• **The problem**: Only the lines from the one with "Where should I click to: Collapse" to the end of the data below should be given again, exactly as written.

===

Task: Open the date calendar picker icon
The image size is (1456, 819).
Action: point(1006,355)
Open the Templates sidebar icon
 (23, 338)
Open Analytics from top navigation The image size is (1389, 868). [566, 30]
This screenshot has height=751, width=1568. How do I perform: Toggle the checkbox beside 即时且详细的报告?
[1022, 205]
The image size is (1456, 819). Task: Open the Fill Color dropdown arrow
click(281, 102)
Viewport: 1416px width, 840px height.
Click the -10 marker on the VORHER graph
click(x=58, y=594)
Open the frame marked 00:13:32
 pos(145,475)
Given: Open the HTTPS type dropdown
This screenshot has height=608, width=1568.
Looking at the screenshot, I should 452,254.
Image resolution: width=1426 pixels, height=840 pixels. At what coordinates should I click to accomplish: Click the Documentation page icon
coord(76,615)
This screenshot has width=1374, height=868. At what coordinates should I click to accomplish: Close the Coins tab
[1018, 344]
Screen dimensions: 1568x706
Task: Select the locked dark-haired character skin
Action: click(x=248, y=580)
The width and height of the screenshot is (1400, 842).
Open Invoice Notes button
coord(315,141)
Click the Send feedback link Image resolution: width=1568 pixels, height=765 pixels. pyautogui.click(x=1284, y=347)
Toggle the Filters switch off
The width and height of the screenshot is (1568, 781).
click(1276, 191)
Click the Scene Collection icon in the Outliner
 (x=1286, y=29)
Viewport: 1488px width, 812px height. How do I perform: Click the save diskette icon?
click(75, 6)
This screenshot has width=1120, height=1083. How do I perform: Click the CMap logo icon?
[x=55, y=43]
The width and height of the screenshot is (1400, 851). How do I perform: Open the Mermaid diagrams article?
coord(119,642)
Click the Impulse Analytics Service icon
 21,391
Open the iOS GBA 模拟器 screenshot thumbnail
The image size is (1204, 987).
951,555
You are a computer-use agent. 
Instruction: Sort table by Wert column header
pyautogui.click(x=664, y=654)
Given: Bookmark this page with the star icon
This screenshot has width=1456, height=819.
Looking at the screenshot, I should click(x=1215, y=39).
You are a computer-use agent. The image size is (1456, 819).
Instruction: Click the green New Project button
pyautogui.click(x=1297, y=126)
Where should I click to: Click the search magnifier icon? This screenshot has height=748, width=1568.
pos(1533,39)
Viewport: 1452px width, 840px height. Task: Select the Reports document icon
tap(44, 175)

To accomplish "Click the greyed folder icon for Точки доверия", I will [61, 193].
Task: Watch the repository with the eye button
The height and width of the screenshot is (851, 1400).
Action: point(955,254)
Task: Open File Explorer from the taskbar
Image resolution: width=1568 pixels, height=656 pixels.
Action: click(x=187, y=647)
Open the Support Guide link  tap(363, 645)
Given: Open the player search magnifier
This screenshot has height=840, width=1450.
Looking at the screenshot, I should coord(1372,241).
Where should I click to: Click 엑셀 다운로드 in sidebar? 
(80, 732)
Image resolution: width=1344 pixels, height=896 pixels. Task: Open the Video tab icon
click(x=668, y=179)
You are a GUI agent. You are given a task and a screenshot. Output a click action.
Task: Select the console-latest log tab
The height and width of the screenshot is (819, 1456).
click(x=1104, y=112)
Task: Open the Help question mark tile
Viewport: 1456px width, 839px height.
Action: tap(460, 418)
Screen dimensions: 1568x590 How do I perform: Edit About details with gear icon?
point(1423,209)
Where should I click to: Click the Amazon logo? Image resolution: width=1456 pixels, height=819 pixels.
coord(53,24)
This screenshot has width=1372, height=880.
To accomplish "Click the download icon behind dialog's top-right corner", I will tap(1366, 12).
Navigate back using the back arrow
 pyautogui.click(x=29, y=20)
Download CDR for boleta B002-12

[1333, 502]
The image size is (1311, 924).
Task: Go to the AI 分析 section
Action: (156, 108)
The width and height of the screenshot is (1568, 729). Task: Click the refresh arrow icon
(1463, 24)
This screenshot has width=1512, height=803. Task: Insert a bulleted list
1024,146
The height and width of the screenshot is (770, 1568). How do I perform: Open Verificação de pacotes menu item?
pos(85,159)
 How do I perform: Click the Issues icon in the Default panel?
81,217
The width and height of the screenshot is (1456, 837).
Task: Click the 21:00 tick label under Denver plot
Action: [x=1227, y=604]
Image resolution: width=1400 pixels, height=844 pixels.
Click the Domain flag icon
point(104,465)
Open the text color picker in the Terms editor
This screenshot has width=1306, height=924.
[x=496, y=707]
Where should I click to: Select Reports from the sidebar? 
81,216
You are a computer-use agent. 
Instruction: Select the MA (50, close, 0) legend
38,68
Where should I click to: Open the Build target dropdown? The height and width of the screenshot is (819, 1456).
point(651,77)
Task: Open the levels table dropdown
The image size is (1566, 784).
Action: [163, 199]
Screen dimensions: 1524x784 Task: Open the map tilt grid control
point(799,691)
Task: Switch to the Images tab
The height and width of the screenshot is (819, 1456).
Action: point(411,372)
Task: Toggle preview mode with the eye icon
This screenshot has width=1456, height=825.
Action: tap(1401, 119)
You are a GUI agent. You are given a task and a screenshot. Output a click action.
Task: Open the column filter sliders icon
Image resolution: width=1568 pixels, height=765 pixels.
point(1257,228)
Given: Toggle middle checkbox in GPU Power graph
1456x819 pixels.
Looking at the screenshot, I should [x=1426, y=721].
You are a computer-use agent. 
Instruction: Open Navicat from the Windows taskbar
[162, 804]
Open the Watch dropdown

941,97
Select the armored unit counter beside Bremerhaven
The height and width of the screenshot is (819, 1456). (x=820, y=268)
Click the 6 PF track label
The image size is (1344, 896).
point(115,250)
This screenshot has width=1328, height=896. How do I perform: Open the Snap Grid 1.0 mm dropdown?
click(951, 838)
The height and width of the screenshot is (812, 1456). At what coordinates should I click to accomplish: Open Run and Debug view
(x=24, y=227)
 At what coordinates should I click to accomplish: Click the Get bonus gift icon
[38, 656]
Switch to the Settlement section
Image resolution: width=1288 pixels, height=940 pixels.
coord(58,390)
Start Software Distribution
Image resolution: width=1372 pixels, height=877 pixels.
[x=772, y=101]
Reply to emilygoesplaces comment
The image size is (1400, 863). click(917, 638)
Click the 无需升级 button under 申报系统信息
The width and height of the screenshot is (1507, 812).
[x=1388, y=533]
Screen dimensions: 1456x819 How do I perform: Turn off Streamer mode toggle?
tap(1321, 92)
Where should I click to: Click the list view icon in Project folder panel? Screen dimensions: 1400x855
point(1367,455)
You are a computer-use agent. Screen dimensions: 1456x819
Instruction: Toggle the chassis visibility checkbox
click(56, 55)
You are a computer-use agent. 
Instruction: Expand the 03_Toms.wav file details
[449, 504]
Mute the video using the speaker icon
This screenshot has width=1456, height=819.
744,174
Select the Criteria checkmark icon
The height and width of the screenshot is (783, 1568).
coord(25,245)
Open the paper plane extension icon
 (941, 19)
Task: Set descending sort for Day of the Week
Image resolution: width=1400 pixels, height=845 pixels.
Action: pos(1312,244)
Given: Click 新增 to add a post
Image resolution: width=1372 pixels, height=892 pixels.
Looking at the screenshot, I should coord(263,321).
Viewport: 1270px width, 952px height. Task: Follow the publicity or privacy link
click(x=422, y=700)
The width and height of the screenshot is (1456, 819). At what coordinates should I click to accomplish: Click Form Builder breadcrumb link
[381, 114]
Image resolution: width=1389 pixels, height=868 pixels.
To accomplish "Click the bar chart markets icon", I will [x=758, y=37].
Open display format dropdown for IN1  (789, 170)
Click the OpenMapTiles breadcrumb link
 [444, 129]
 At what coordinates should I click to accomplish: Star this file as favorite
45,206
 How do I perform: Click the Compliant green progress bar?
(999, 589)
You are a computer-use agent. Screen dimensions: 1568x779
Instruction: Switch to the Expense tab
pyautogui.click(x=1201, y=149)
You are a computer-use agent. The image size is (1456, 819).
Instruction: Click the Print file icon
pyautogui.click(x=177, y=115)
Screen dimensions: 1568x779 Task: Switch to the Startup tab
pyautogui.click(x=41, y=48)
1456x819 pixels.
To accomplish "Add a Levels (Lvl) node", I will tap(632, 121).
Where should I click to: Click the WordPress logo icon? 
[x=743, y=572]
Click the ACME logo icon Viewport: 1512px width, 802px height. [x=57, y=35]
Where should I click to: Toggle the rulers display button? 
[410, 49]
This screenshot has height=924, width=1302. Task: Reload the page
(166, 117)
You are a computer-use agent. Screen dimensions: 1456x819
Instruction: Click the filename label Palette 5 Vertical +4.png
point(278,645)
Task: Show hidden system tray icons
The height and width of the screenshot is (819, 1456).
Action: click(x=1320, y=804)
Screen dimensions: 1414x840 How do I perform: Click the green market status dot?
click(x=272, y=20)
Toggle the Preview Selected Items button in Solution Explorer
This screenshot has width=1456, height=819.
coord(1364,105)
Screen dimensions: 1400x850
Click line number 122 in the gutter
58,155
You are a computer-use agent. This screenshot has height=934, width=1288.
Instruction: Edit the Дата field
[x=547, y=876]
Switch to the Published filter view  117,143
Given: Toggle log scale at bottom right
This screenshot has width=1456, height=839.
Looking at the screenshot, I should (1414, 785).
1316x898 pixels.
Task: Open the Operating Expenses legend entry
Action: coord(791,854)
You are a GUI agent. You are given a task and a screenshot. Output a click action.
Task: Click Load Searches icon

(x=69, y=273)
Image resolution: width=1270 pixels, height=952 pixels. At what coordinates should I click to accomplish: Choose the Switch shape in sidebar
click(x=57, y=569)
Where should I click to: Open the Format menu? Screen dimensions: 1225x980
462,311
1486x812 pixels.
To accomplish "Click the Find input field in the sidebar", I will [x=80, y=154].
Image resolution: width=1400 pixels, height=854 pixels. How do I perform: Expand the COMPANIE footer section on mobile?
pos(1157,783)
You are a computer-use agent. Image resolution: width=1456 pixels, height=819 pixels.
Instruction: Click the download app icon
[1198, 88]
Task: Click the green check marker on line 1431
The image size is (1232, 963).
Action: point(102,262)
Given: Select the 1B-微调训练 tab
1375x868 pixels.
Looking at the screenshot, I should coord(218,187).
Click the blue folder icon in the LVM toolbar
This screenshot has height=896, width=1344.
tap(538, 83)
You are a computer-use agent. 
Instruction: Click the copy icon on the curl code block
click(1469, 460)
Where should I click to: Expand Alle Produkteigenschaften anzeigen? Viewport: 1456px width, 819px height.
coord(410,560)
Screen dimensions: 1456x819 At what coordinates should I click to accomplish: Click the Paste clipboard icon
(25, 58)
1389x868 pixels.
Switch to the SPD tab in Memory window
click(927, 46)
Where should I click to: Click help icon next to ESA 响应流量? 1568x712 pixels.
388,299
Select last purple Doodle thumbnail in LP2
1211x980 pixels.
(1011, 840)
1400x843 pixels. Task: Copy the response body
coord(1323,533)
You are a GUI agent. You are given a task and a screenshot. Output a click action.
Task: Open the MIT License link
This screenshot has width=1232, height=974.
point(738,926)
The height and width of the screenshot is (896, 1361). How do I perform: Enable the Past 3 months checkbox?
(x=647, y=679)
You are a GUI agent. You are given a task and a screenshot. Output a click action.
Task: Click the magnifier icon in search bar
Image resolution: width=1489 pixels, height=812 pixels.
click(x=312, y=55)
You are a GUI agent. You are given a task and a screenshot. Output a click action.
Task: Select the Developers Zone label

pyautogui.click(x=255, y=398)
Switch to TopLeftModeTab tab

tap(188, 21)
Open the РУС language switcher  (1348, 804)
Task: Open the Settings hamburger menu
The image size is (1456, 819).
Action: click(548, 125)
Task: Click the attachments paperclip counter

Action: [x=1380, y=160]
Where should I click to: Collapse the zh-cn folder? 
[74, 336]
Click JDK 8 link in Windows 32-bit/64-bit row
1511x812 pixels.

===

• **Solution to this exercise**:
Where should I click to: Collapse the zh-cn folder? 
[74, 336]
Click JDK 8 link in Windows 32-bit/64-bit row
1511x812 pixels.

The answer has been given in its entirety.